Brief: Repeat the entries below exactly and in full.

[Stored dataset items]
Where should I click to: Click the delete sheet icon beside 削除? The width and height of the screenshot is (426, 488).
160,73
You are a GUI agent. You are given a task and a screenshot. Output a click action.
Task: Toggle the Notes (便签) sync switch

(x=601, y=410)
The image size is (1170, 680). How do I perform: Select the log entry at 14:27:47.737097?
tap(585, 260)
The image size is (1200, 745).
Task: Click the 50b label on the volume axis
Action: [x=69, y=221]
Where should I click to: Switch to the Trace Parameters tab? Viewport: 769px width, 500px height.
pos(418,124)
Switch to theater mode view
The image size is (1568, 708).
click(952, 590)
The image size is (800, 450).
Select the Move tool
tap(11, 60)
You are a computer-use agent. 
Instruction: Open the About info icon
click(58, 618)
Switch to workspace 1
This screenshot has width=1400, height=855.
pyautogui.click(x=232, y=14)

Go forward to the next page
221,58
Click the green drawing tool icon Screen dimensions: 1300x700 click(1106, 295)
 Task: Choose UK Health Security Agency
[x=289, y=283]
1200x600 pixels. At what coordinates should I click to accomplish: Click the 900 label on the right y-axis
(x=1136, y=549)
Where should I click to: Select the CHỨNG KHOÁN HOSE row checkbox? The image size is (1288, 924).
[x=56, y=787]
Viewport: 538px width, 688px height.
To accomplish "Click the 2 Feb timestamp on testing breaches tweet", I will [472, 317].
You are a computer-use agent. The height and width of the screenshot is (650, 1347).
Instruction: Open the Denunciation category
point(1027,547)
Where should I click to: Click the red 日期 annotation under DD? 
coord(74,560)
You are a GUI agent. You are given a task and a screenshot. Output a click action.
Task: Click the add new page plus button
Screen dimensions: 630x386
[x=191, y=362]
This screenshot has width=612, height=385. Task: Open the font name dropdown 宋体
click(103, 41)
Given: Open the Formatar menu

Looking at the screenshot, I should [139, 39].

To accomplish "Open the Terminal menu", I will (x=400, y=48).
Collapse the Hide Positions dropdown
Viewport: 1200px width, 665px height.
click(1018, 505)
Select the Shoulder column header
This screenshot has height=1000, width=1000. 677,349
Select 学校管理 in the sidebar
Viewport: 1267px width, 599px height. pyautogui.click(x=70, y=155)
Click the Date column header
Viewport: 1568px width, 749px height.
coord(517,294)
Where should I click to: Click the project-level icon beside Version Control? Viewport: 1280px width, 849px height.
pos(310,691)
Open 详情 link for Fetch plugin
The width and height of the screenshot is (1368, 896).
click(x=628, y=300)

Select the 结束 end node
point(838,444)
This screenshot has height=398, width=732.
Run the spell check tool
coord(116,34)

Response for this exercise:
Where should I click to: Click the delete sheet icon beside 削除? The width and height of the screenshot is (426, 488).
160,73
You are a GUI agent. You are given a task and a screenshot. Output a click action.
Task: Toggle the Notes (便签) sync switch

(x=601, y=410)
The image size is (1170, 680). How do I perform: Select the log entry at 14:27:47.737097?
tap(585, 260)
The image size is (1200, 745).
Task: Click the 50b label on the volume axis
Action: [x=69, y=221]
Where should I click to: Switch to the Trace Parameters tab? Viewport: 769px width, 500px height.
pos(418,124)
Switch to theater mode view
The image size is (1568, 708).
click(952, 590)
The image size is (800, 450).
Select the Move tool
tap(11, 60)
You are a computer-use agent. 
Instruction: Open the About info icon
click(58, 618)
Switch to workspace 1
This screenshot has width=1400, height=855.
pyautogui.click(x=232, y=14)

Go forward to the next page
221,58
Click the green drawing tool icon Screen dimensions: 1300x700 click(1106, 295)
 Task: Choose UK Health Security Agency
[x=289, y=283]
1200x600 pixels. At what coordinates should I click to accomplish: Click the 900 label on the right y-axis
(x=1136, y=549)
Where should I click to: Select the CHỨNG KHOÁN HOSE row checkbox? The image size is (1288, 924).
[x=56, y=787]
Viewport: 538px width, 688px height.
To accomplish "Click the 2 Feb timestamp on testing breaches tweet", I will [472, 317].
You are a computer-use agent. The height and width of the screenshot is (650, 1347).
Instruction: Open the Denunciation category
point(1027,547)
Where should I click to: Click the red 日期 annotation under DD? 
coord(74,560)
You are a GUI agent. You are given a task and a screenshot. Output a click action.
Task: Click the add new page plus button
Screen dimensions: 630x386
[x=191, y=362]
This screenshot has width=612, height=385. Task: Open the font name dropdown 宋体
click(103, 41)
Given: Open the Formatar menu

Looking at the screenshot, I should [139, 39].

To accomplish "Open the Terminal menu", I will (x=400, y=48).
Collapse the Hide Positions dropdown
Viewport: 1200px width, 665px height.
click(1018, 505)
Select the Shoulder column header
This screenshot has height=1000, width=1000. 677,349
Select 学校管理 in the sidebar
Viewport: 1267px width, 599px height. pyautogui.click(x=70, y=155)
Click the Date column header
Viewport: 1568px width, 749px height.
coord(517,294)
Where should I click to: Click the project-level icon beside Version Control? Viewport: 1280px width, 849px height.
pos(310,691)
Open 详情 link for Fetch plugin
The width and height of the screenshot is (1368, 896).
click(x=628, y=300)

Select the 结束 end node
point(838,444)
This screenshot has height=398, width=732.
Run the spell check tool
coord(116,34)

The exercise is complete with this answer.